First, they call logger_init
, which begins the logging setup by creating
a log dispatcher with no sinks. Then they call logger_attach_sink
to add
sinks, to which any logs matching the filtering level will be sent. Finally,
after all logger_attach_sink
calls are done, they call logger_apply
to
apply the logger and complete setup.
The remainder of the code in pact_matching_ffi/src/log
is plumbing for this
logging setup process.
The ffi_fn
macro​
FFI functions have to be written with some boilerplate. First, they must be
marked #[no_mangle]
so their names are exported as-written for C to call.
Second, they must be marked pub extern
so they're exported and picked up
by cbindgen
, the tool we use for generating the C header which users of
pact_matching_ffi
will need.
Then, within the functions themselves, we want to be sure that certain FFI information is logged, and that errors are captured and reported consistently and correctly.
For this purpose, we use the ffi_fn
macro, found in
pact_matching_ffi/src/util/ffi.rs
. This macro is inspired by a
macro of the same name from the hyper
crate's C API
(created for use of Hyper in curl
). Our macro does considerably more work
to capture errors and ensure complete logging, but the idea is the same. The
macro also ensures panics are captured and packaged up like regular errors.
This includes panics due to allocation failure, although we don't do anything
to handle this case specifically.
One thing to note is that most functions using the macro will be written
slightly differently from normal Rust functions. If the function being
wrapped is fallible, then a second block is needed after the function body
block showing what to return in the case of any unexpected failure (usually
either a null pointer of the appropriate const
-ness and type, or a
sentinel integer value signalling an error occurred).

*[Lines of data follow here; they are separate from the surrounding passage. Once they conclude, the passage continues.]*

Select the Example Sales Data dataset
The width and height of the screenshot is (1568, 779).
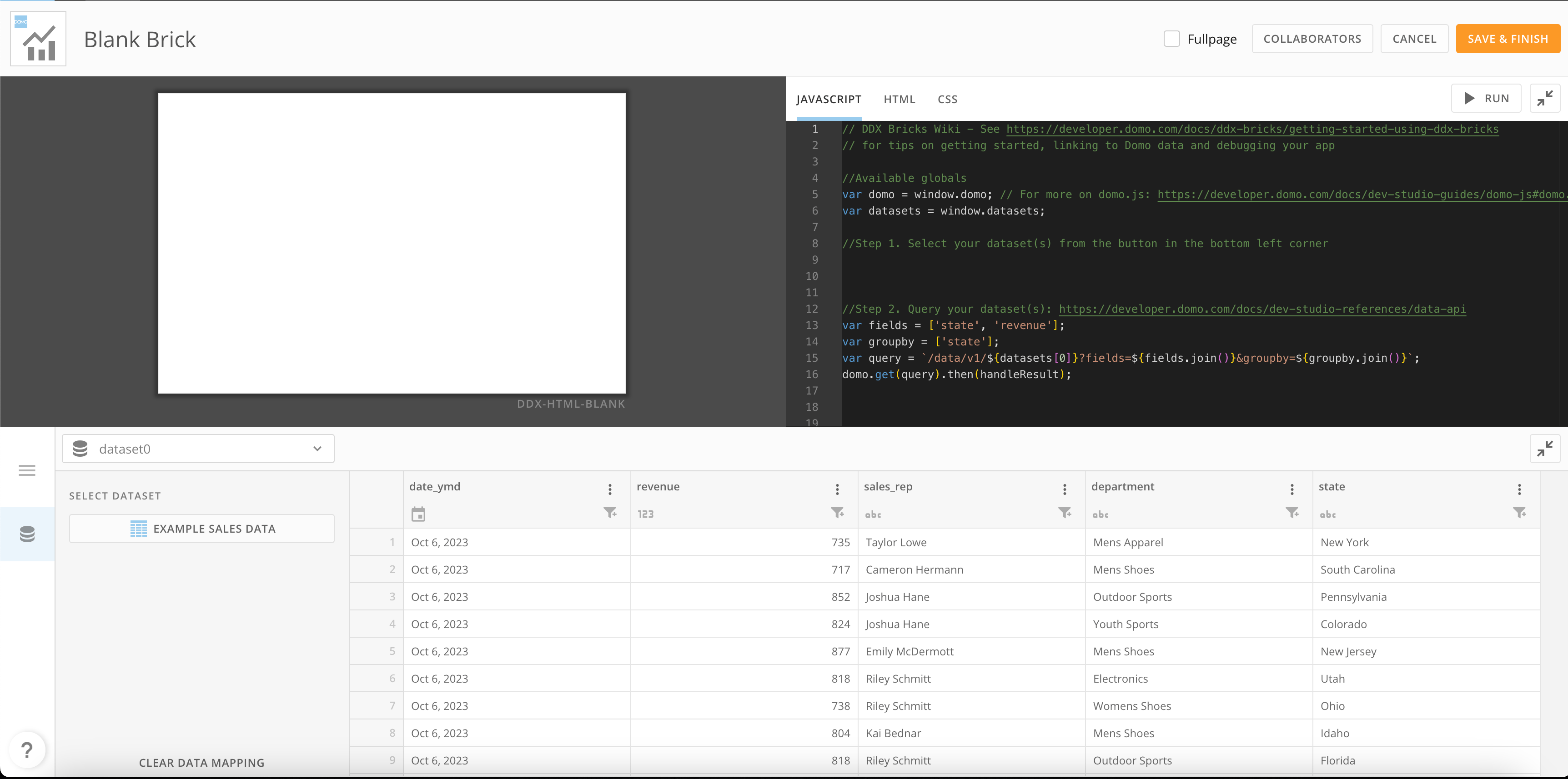point(202,529)
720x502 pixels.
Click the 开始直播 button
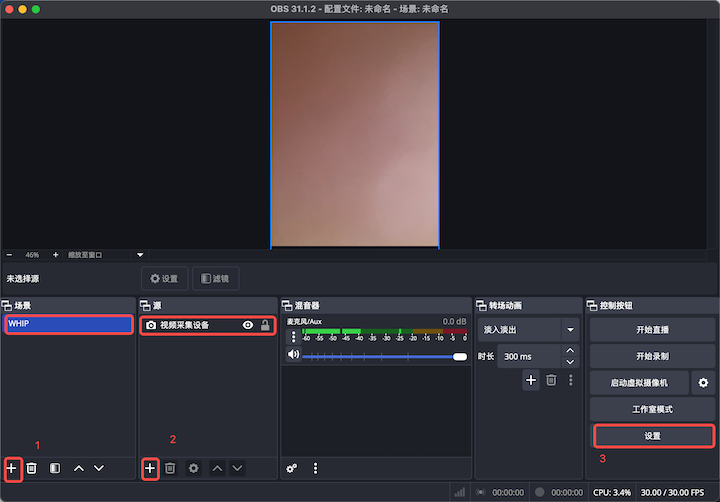[652, 330]

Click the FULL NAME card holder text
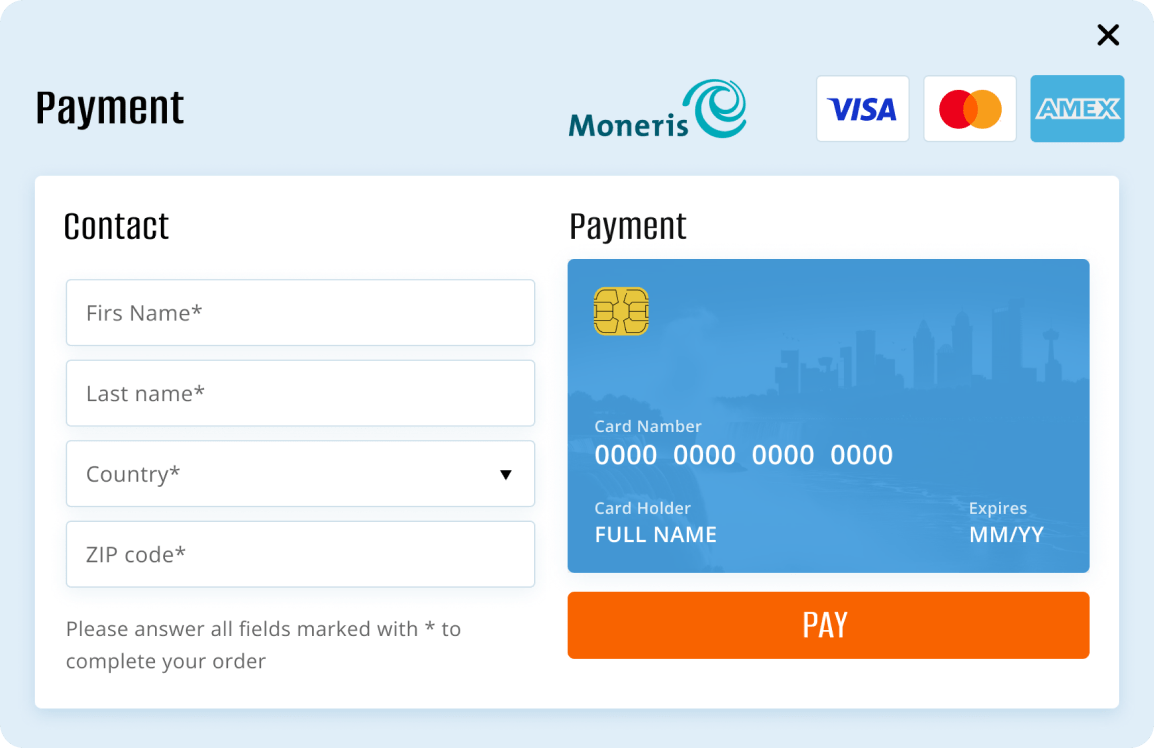655,535
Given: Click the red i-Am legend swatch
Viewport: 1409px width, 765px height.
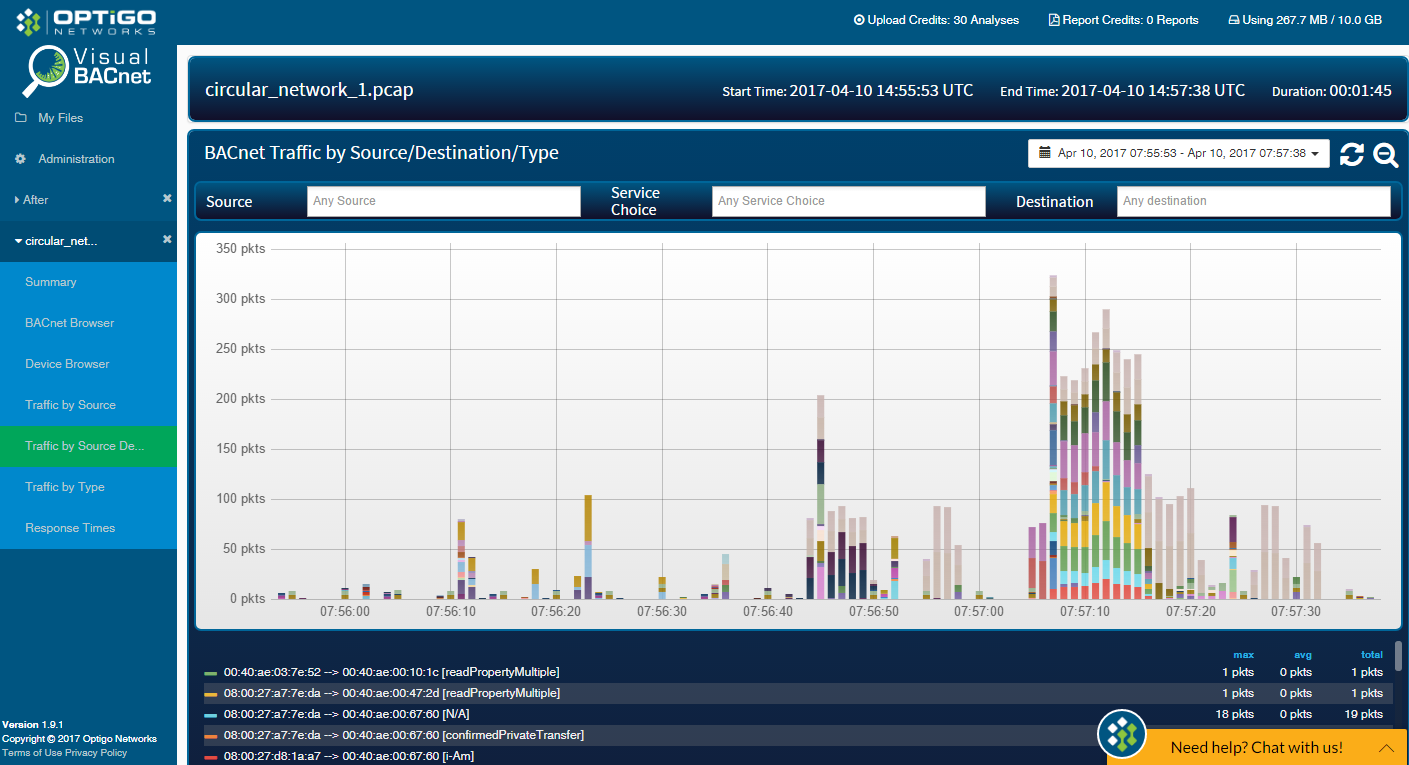Looking at the screenshot, I should 210,757.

Here's an example of the macro in use.
ffi_fn! {
/// Get a mutable pointer to a newly-created default message on the heap.
fn message_new() -> *mut Message {
let message = Message::default();
ptr::raw_to(message)
} {
ptr::null_mut_to::<Message>()
}
}
For destructors, or other functions which have no return value, no second block is required.
ffi_fn! {
/// Destroy the `Message` being pointed to.
fn message_delete(message: *mut Message) {
ptr::drop_raw(message);
}
}
Opaque Pointers​
The pact_matching_ffi
crate is non-invasive, meaning it
doesn't involve the modification of types in pact_matching
to be exposable
over the FFI boundary (which would at minimum mean marking them #[repr(C)]
).
Instead, we expose types in almost all cases as an "opaque pointer," meaning
C knows the name of the type, but not its contents, and works only with
pointers to that type.
On the one hand, this is convenient, because it keeps the FFI boundary clear and separate. On the other hand, it means that C code has to make function calls to the Rust side rather than accessing fields directly, and that certain optimizations may be missed because of the indirection. This can be addressed at least in part through use of cross-language Link Time Optimization (LTO)
Strings​
For the most part, to avoid issues with buffer sizing and fallible operations
against output parameters, the pact_matching_ffi
crate is designed, when
returning strings, to return them as const char *
, pointing to a
heap-allocated string buffer which must be deleted by calling the provided
string_delete
function when finished.
One exception is returning the error message, where the user provides a buffer and the size of that buffer, and the operation to fill the buffer with the error message may fail. This is because error handling is expected to be very common, so buffer reuse is ideal.
Additionally, pact_matching_ffi
returns exclusively UTF-8-encoded strings,
and expects all strings it receives to be UTF-8 encoded.
Buffers​
Whenever pact_matching_ffi
writes to a buffer, it zeroes out any excess
capacity in the buffer for security reasons.